Kate Bush’s 1979 Tour of Life was the first and only tour she ever did. However, it was so unique in production that it changed expectations of live performance forever.


The story starts in July 1976, when EMI signed a 16-year-old singer songwriter who, they envisaged at the time, might make the same sort of waves at the likes of Joni Mitchell. She was a ballad singer, and while the idea of a tour was not out of the question, it would most likely see her sat at a piano, singing track after track for a predominantly female audience. Kate however, had other ideas.

Kate Bush, Tour of Life 1979
Kate Bush, Tour of Life 1979

Right from the start, Kate was determined not only to own her music but to define her own image – one that couldn’t be further from the Joni Mitchell-mould she was being guided toward. Between the years 1976 and '78, Kate took herself on a self-guided journey with stardom at the finish line. With a modest advance pocketed from EMI, she moved out of home to a flat in London, took up dance lessons with eccentric mime artist Lindsey Kemp, and focused her energy on building the sort of stage presence her music called for.


The release of her first single is an early example of Kate driving her own self-identified brand – against popular advice. Many don’t know, but it was actually the more commercially viable “James and the Cold Gun” and not “Wuthering Heights” that EMI had originally earmarked to break Kate into the public space. But Kate was adamant, and “Wuthering Heights” was released as her debut on 20 January 1978.

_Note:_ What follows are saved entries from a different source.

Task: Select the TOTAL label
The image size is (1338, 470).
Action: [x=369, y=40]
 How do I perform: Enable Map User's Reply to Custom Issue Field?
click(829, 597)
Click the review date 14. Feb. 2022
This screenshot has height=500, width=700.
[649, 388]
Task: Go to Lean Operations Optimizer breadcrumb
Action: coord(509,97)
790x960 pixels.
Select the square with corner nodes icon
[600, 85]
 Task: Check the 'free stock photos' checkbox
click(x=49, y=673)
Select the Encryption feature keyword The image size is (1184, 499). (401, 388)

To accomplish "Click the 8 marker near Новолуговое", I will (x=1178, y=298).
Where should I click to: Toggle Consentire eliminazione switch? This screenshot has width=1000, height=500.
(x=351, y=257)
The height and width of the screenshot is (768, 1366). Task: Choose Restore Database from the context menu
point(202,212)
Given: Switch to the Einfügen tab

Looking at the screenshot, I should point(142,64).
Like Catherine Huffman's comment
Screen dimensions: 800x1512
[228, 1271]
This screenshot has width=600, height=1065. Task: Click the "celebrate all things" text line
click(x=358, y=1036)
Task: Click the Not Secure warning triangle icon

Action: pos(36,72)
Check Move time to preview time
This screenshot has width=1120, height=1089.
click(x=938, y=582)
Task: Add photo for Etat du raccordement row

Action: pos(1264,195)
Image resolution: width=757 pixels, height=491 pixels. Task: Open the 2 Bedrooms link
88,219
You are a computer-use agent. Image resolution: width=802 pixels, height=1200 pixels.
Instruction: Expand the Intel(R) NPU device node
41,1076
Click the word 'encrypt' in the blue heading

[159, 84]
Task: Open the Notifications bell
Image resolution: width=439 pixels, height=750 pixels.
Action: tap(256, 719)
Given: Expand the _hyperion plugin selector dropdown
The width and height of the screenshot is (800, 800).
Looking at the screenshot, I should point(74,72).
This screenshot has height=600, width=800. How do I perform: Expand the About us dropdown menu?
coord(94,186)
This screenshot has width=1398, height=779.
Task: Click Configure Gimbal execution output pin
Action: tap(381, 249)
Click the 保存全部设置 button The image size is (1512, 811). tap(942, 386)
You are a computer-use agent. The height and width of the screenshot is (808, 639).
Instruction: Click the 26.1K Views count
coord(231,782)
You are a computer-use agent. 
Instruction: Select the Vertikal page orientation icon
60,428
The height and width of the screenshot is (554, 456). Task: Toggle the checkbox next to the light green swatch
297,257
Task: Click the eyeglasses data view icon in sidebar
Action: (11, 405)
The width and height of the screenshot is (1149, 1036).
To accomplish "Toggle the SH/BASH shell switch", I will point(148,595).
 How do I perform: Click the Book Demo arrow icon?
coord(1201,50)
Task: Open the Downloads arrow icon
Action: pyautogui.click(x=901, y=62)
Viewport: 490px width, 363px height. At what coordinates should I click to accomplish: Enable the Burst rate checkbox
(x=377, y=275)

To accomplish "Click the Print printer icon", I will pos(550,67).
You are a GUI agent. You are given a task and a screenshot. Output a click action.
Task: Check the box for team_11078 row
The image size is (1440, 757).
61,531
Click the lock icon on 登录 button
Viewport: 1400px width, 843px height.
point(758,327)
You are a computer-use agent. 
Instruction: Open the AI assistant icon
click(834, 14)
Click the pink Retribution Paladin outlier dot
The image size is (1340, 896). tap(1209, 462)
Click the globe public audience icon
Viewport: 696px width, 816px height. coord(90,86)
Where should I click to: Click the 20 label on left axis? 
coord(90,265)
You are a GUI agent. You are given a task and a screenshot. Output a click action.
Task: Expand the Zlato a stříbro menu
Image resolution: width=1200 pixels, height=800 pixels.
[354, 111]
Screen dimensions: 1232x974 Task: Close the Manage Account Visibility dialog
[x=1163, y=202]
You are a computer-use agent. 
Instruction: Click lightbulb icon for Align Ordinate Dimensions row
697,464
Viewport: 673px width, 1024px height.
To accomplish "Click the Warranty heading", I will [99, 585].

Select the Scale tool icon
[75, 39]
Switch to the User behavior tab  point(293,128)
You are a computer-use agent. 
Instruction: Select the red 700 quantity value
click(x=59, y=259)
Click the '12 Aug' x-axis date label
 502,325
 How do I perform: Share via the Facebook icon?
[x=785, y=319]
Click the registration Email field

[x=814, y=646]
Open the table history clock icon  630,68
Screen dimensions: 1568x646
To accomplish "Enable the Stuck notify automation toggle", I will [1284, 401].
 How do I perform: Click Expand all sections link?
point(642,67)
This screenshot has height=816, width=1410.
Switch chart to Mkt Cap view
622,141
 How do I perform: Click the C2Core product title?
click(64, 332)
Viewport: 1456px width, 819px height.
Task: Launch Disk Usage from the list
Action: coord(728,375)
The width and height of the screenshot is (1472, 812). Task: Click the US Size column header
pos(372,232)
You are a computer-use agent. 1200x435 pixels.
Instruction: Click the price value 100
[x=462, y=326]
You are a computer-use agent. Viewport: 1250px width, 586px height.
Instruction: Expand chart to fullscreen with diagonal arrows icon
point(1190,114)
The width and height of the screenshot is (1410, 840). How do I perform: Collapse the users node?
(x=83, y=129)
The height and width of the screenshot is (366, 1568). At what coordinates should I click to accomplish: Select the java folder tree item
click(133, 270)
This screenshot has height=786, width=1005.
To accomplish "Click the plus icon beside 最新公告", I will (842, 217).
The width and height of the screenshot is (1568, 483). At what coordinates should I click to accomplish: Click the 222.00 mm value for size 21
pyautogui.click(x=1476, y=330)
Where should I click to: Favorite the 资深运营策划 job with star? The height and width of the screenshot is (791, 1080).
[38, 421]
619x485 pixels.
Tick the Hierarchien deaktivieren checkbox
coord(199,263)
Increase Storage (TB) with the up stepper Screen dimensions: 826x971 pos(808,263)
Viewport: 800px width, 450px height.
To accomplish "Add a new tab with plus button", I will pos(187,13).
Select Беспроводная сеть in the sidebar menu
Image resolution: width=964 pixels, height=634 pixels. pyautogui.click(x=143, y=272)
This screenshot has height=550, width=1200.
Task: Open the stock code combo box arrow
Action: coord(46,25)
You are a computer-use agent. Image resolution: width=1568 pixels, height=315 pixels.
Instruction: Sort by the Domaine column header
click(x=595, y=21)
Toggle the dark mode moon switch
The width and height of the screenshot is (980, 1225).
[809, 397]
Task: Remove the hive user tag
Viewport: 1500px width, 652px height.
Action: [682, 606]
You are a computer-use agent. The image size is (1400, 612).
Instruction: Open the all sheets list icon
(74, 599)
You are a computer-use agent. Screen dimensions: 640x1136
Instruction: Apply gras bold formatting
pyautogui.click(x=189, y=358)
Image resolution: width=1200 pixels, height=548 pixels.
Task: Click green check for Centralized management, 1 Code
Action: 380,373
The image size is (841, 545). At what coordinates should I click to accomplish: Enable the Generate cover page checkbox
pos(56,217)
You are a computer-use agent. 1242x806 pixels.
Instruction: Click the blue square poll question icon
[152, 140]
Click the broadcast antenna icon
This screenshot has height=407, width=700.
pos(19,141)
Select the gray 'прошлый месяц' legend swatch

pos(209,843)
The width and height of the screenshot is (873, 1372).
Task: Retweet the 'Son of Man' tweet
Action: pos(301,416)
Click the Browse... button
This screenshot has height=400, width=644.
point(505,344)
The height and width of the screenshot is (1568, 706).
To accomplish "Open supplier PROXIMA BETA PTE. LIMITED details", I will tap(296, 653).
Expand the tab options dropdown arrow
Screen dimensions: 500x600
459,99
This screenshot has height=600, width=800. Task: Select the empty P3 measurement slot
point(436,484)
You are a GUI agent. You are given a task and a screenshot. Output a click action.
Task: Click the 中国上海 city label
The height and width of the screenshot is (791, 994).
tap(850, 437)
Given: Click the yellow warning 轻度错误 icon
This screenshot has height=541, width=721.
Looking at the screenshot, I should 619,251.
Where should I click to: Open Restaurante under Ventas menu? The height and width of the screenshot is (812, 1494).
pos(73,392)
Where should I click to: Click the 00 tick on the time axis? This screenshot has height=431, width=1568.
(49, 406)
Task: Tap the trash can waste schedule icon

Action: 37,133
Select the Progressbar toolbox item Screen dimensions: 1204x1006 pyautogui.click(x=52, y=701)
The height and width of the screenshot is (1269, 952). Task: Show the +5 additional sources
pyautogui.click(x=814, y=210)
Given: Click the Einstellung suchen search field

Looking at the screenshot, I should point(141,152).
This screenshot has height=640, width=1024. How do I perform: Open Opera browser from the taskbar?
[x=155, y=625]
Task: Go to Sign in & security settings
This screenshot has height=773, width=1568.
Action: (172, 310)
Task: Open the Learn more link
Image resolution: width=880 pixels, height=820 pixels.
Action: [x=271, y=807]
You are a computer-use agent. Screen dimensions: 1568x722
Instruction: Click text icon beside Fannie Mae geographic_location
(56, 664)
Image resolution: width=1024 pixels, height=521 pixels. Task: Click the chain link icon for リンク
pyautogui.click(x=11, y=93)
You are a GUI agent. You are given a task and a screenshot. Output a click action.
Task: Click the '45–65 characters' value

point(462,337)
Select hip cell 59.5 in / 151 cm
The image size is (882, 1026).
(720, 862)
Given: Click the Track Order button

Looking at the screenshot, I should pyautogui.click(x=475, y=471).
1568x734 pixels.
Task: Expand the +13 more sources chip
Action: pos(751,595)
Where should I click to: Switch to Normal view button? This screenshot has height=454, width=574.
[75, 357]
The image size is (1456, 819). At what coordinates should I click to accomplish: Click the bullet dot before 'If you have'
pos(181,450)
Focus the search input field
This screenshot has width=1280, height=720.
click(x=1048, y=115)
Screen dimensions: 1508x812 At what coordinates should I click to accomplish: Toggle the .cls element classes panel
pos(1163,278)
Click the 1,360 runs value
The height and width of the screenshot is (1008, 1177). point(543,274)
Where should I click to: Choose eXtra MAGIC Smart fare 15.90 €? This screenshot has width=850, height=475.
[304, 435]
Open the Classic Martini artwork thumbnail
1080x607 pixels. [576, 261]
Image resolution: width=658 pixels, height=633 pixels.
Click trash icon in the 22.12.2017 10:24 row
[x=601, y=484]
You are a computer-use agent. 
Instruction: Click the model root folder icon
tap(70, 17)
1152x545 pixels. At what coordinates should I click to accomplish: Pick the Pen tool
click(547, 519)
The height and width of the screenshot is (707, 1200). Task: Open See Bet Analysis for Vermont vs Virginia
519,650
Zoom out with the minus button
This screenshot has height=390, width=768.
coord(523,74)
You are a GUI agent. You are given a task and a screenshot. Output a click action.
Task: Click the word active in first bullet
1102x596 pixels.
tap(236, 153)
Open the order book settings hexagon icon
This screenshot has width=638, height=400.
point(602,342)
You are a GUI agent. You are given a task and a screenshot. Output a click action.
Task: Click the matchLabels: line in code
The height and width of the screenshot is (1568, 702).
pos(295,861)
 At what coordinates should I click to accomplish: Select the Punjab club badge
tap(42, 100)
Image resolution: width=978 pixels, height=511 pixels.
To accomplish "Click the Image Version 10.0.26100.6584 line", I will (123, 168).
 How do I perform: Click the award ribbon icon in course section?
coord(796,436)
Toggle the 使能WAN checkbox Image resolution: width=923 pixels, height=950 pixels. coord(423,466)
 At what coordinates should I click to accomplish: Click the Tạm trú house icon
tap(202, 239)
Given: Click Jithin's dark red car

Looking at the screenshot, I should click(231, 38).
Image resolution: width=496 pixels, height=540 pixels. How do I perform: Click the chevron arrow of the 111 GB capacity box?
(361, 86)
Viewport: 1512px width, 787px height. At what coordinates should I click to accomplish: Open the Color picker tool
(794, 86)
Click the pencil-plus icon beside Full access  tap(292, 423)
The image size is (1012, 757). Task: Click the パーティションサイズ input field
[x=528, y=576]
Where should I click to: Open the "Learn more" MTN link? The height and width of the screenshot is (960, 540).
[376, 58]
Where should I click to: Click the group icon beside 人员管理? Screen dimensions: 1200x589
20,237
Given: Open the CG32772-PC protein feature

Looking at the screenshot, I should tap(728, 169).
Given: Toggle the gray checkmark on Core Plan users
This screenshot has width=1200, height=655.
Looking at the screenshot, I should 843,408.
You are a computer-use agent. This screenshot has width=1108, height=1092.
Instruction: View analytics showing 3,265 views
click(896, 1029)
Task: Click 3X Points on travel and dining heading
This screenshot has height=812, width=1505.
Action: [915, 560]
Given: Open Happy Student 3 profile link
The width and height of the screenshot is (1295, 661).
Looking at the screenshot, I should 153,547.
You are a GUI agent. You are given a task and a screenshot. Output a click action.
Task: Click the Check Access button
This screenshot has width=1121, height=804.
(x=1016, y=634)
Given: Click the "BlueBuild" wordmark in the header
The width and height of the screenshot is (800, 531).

Wuthering Heights official music video


Who knows how the story might have developed if Kate had not been so self-assured. Luckily, we’ll never have to know.


“Wuthering Heights” entered the official singles chart at number 27 on 18 February 1978. Three weeks later, it was number one, dethroning ABBA’s “Take a Chance on Me” and making Kate the first ever British female singer-songwriter to top the UK charts.


The Kick Inside (Kate’s first album) peaked at number three in the UK charts, and it was decided that Kate would tour after the release of her second album Lionheart, due to be released in November 1978, less than a year after her debut.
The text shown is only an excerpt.